Slightly off Rails

Slightly off Rails

I use Rails both professionally and personally for more than a decade now. Through the years, my usage of Rails also evolved together with new concepts and trends in web development. Here are some of the personal changes I am applying moving forwards on how I work with the framework.

Authentication using JWT

JWT.io
https://jwt.io/

JSON Web Tokens (JWT) provides a way to effectively secure API endpoints. As web applications move more to the front-end with the popularity of Javascript frameworks like React and Angular, JWT ensures that the connection between the front-end and the back-end remains secure.

However, I don’t believe that we should reinvent the wheel, especially when it comes to authentication. Thus I will still continue to use the devise gem. This library has been a staple in Rails applications for many years now and as a result has already gone through a lot of patching and bug fixes.

There’s also a gem called devise-jwt that makes it easy to integrate devise authentication using JWT, and I am using this library for present and future projects.

What this gem does is that after a user signs in, it automatically adds a JWT token to the Authorization header. This token can then be used by the front-end code to submit requests back to the server. The server checks the token and validates if the user has access to the endpoint or resource. Using the gem, this is being done automatically, and that user is available through the current_user variable.

You can still use the (default) session authentication as well, so you can have both a web application and a front-end client application (like a mobile app) using the same authentication mechanism.

dry-rb

Rails is an opinionated framework. This means it has its own way of doing things, and by following them it can make your work simpler and faster. These methods utilize the full features of the framework and lets the framework do the heavy lifting for you. Some people do not like this approach as it makes things less transparent and “magical”.
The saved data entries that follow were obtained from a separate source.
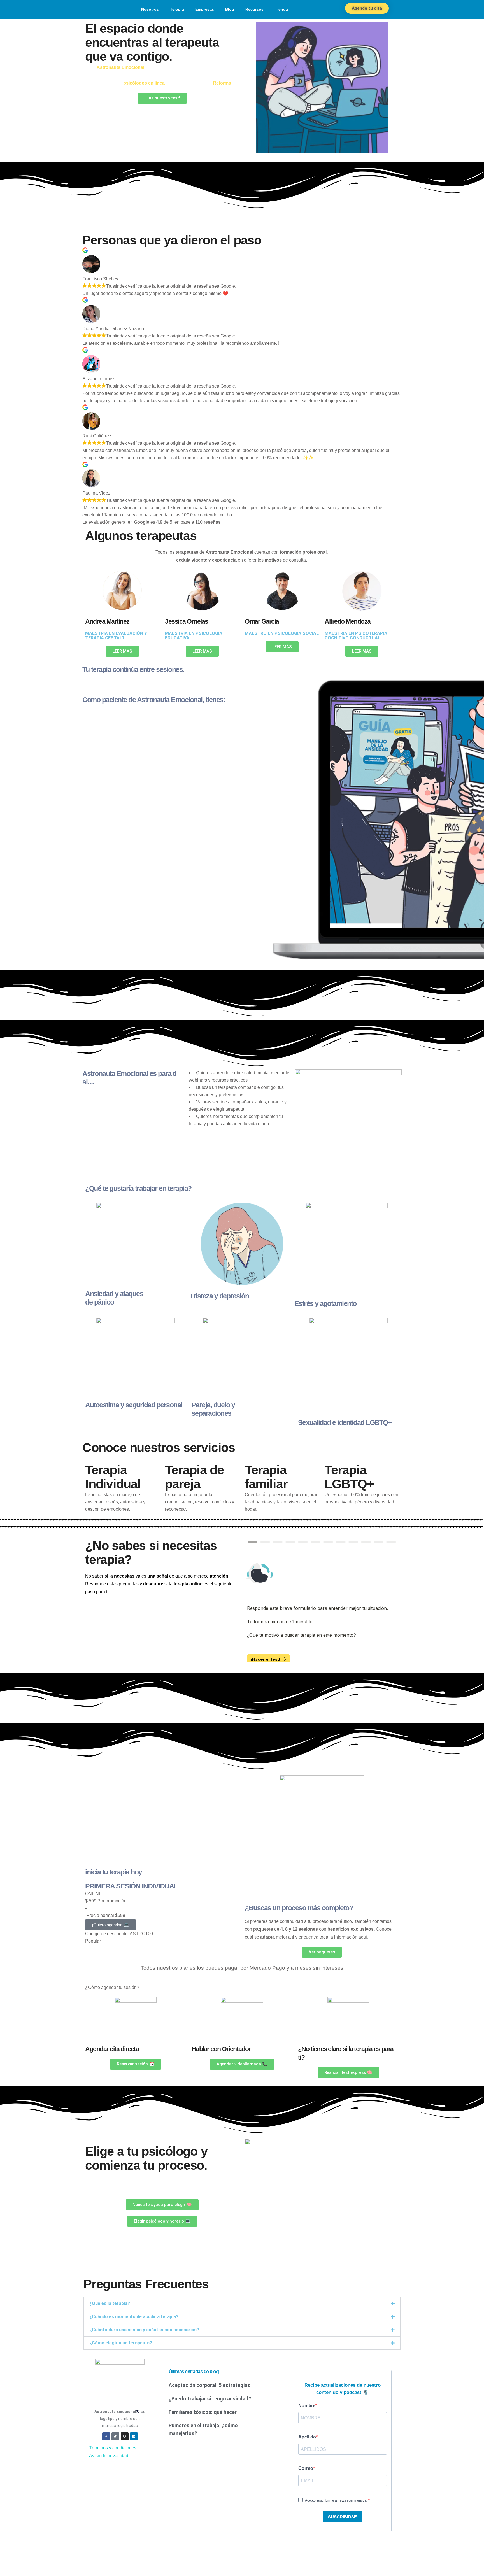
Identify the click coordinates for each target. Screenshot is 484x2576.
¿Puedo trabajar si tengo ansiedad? (210, 2405)
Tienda (281, 9)
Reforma (222, 83)
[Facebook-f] (106, 2443)
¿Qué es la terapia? (109, 2310)
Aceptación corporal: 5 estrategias (209, 2392)
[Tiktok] (115, 2443)
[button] (242, 2310)
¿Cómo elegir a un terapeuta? (120, 2349)
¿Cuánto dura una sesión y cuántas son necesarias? (144, 2336)
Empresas (204, 9)
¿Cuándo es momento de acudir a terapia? (133, 2323)
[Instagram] (125, 2443)
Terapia (177, 9)
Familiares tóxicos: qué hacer (203, 2419)
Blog (229, 9)
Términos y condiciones (112, 2454)
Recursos (254, 9)
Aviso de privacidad (108, 2462)
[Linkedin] (134, 2443)
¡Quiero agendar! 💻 (110, 1931)
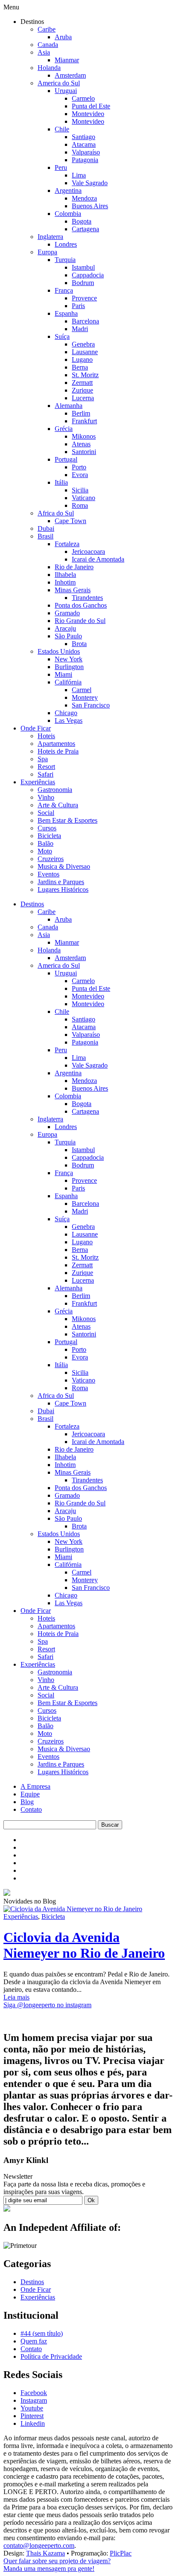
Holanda (49, 67)
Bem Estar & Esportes (67, 820)
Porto (79, 467)
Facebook (34, 2392)
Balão (45, 843)
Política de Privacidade (51, 2356)
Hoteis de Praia (58, 751)
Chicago (66, 712)
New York (68, 659)
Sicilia (80, 490)
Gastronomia (55, 789)
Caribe (47, 29)
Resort (46, 766)
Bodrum (83, 282)
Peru (61, 167)
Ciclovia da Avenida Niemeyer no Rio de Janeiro (84, 1945)
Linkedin (33, 2423)
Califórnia (68, 682)
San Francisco (91, 705)
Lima (79, 175)
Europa (47, 252)
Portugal (66, 459)
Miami (63, 674)
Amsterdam (70, 75)
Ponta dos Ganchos (81, 605)
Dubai (46, 528)
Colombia (68, 213)
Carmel (81, 689)
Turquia (65, 259)
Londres (66, 244)
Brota (79, 643)
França (64, 290)
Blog (27, 1801)
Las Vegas (68, 720)
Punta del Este (91, 106)
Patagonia (85, 159)
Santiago (83, 136)
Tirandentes (87, 597)
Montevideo (88, 113)
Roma (80, 505)
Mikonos (84, 436)
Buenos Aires (90, 206)
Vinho (46, 797)
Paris (78, 305)
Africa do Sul (56, 513)
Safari (45, 774)
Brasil (45, 536)
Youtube (32, 2408)
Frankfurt (84, 421)
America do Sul (59, 83)
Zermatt (82, 382)
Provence (84, 298)
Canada (48, 44)
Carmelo (83, 98)
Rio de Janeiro (74, 567)
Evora (80, 474)
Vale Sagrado (90, 182)
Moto (45, 851)
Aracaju (65, 628)
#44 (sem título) (42, 2333)
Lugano (82, 359)
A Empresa (35, 1786)
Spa (43, 759)
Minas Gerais (73, 590)
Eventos (48, 874)
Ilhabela (65, 574)
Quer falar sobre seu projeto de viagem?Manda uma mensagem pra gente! (57, 2564)
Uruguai (66, 90)
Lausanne (85, 351)
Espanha (66, 313)
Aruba (63, 37)
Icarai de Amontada (98, 559)
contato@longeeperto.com (38, 2545)
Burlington (69, 666)
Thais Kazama (45, 2553)
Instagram (34, 2400)
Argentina (68, 190)
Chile (62, 129)
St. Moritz (85, 374)
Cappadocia (88, 275)
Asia (44, 52)
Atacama (84, 144)
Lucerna (83, 398)
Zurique (82, 390)
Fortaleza (67, 543)
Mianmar (67, 60)
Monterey (85, 697)
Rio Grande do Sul (80, 620)
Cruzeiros (51, 858)
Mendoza (84, 198)
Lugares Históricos (63, 889)
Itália (61, 482)
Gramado (67, 613)
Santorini (84, 451)
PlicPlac (121, 2553)
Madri (80, 328)
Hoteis (46, 735)
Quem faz (34, 2341)
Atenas (81, 444)
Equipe (30, 1794)
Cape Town (70, 520)
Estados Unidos (59, 651)
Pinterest (32, 2415)
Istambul (83, 267)
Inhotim (65, 582)
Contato (31, 1809)
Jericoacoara (88, 551)
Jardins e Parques (61, 881)
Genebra (83, 344)
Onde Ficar (36, 728)
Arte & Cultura (58, 805)
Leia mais (16, 1997)
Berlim (81, 413)
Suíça (62, 336)
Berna (80, 367)
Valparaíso (86, 152)
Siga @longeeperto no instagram (47, 2004)
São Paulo (68, 636)
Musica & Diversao (64, 866)
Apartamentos (56, 743)
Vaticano (83, 497)
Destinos (32, 904)
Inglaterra (50, 236)
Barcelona (85, 321)
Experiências (38, 782)
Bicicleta (49, 835)
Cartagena (85, 229)
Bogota (81, 221)
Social (46, 812)
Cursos (47, 828)
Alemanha (68, 405)
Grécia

While Rails is opinionated, it is not restrictive. You can ignore built-in features or build your own without having the need to abandon the framework altogether.

https://dry-rb.org/

There are several libraries that enable you to work outside the Rails conventions. Some of the most popular ones are Trailblazer and dry-rb. Moving forward, I intend to use dry-rb more as I found that their modular approach to libraries is a great way to implement projects.

Here are some of the concepts that I found useful in dry-rb:

Transactions and Operations

Using the transaction concept allows us to think of a feature in terms of steps. This in turn enables us to break down a feature into smaller parts. It also allows for easier debugging and refactoring of code as we can create steps that essentially just perform one specific task of the whole.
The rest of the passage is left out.